Enfin, L’ACIREPh constate et déplore que l’épreuve d’entretien soit reconduite telle quelle : en effet il s’agit d’une transposition de l’actuelle épreuve d’entretien commune au CRPE, au CAPES
et au concours de recrutement des CPE. La légitimité de cette épreuve, dans le format antérieur, tenait à ce que les candidat⋅e⋅s pouvaient en principe bénéficier d’une formation idoine au sein de masters MEEF leur permettant d’acquérir une première connaissance des contextes d’exercice du métier. Il va de soi qu’une telle épreuve ne saurait être légitime en amont de toute formation professionnelle. Pourquoi recruter des professeur⋅e⋅s sur la connaissance d’une institution que l’on pourra leur enseigner pendant leur formation en tant que fonctionnaire stagiaire ? De plus, on ne voit pas comment le ou la candidat⋅e aurait eu le temps d’avoir des « éléments de parcours et d’expérience » à valoriser en trois ans d’études. Cette épreuve ne saurait faire fond sur des contenus précis et exigibles et risque de ne sélectionner que sur la base d’un bon sens dont on sait qu’il n’est pas la chose du monde la mieux partagée. On peine à voir comment elle pourrait échapper au soupçon de viser à évaluer la propension des candidat⋅e⋅s à se conformer à un catéchisme républicain aux antipodes d’un rapport réfléchi et informé aux valeurs de la république et aux principes du service public.

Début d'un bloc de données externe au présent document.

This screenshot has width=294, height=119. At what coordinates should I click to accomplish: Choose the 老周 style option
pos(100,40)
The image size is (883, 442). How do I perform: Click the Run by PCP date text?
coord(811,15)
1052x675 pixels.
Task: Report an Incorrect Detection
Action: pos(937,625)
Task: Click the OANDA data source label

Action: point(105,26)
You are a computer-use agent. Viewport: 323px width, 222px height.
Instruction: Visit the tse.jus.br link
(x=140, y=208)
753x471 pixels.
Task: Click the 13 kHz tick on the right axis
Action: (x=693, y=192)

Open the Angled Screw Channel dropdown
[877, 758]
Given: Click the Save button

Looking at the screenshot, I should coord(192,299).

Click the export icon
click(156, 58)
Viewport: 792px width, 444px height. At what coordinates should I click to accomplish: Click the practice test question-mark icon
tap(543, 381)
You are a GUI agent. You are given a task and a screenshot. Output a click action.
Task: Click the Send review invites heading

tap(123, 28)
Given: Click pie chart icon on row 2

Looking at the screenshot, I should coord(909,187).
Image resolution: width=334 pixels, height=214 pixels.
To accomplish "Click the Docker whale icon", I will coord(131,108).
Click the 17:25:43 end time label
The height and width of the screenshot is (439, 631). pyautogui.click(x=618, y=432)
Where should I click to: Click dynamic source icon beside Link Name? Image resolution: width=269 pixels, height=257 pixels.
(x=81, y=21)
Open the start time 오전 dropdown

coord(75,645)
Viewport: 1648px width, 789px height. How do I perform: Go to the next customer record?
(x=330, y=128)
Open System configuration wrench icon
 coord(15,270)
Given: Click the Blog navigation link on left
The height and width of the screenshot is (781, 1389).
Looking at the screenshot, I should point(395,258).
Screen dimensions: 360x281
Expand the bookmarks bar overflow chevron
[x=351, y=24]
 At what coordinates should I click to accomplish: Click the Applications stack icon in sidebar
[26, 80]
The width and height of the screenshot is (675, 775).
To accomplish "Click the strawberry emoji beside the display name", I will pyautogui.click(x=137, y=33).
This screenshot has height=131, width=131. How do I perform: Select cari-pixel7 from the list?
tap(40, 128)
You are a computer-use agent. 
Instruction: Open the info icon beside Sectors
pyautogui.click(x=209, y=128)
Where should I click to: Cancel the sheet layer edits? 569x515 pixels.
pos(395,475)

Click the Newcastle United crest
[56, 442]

La précipitation, le manque de concertation et le mépris vis-à-vis de tous les acteurs de l’institution scolaire justifient donc que l’ACIREPh s’oppose à ce projet de réforme en l’état. Elle exige donc que la réforme soit reportée et qu’une concertation soit mise en œuvre avec tous les acteurs concernés afin de faire en sorte que cette réforme ne soit pas un énième bouleversement éphémère de la formation initiale et des concours qu’un gouvernement prochain viendra à son tour réformer.